Could you write the entries out again, exactly as they are?
• • • • •
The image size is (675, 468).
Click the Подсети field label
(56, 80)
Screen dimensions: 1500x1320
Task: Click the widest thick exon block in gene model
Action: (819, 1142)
• • • • •
• ANSWER SPACE
The image size is (675, 468).
Click the Подсети field label
(56, 80)
Screen dimensions: 1500x1320
Task: Click the widest thick exon block in gene model
Action: (819, 1142)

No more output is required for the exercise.